▶ **Passage à examiner**
--- --- ---

La Ministre du développement social et de la famille du Chili a indiqué que 17 sièges seront réservés aux représentants des peuples autochtones au sein de la convention constitutionnelle, leur permettant ainsi de participer à la rédaction de la prochaine constitution du pays.  L’Asia Indigenous Peoples Pact a insisté sur l’importance du consentement libre, préalable, et éclairé, déplorant le déroulement de certains projets au Myanmar, au Bangladesh et aux Philippines.  Comment appuyer les processus de paix en territoire autochtone et la tenue d’un dialogue positif avec les gouvernements pour protéger les droits des peuples autochtones en Asie?

Le Conseil saami a appelé l’Instance à souligner que les gouvernements doivent respecter les décisions juridiques nationales et internationales, alertant notamment que dans sa région, l’application de plusieurs décisions juridiques relatives notamment à un projet minier et à un fichier électoral n’avait pas progressé comme il se doit.  De son côté, l’Ukraine s’est alarmée des campagnes de répression qui ciblent les Tatars de Crimée et de l’adoption récente d’un décret qui prive les citoyens ukrainiens du droit à la propriété foncière.

--- --- ---

▶ **Le problème**
Rédigez la suite du passage sur les droits des peuples autochtones, en reprenant juste après sa dernière phrase. Les données n'interviennent en rien ici.

--- --- ---

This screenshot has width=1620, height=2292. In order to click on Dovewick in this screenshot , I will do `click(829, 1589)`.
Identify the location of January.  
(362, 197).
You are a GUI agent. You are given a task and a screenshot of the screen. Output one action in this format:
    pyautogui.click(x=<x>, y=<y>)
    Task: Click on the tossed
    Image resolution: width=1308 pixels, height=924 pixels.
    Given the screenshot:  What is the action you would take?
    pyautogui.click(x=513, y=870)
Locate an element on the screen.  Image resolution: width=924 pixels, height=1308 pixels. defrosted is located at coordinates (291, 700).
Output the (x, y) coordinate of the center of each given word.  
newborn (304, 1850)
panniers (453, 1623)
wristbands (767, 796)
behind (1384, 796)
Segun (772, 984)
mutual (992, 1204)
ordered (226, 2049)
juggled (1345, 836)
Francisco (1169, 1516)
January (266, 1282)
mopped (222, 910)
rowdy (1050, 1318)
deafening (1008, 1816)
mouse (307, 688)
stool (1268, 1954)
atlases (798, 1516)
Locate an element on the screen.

--- --- ---

▶ **Espace de réponse**
Après que le Guatemala ait fait part de son attachement au Mécanisme d’experts, l’Australie a reconnu que les peuples autochtones sont victimes d’un accès inéquitable à la justice.  Un projet a été lancé dans les territoires du nord pour promouvoir l’emploi et venir à bout de l’incarcération, et la lutte contre la violence à l’encontre des femmes autochtones est une autre priorité du Gouvernement qui a établi des systèmes de prévention et de notification à l’intention des peuples aborigènes et du Détroit de Torres.  À son tour, le Brésil a fait savoir que 306 mesures de contrôle ont été lancées pour empêcher l’abattage et l’extraction minière dans plus de 200 territoires autochtones.  En outre, 60% des peuples autochtones ont été vaccinés contre la COVID-19, et des distributions de vivres sont effectuées afin de faire face à l’insécurité alimentaire.

« On ne peut pas accepter la politique génocidaire du Brésil », a alors déclaré l’Association autochtone Karipuna qui a alerté que les terres autochtones du Brésil sont envahies et que la violence s’y est aggravée.  Elle a appelé l’Instance à exhorter le Brésil à prendre des mesures d’urgence pour renforcer les institutions et le contrôle des terres autochtones.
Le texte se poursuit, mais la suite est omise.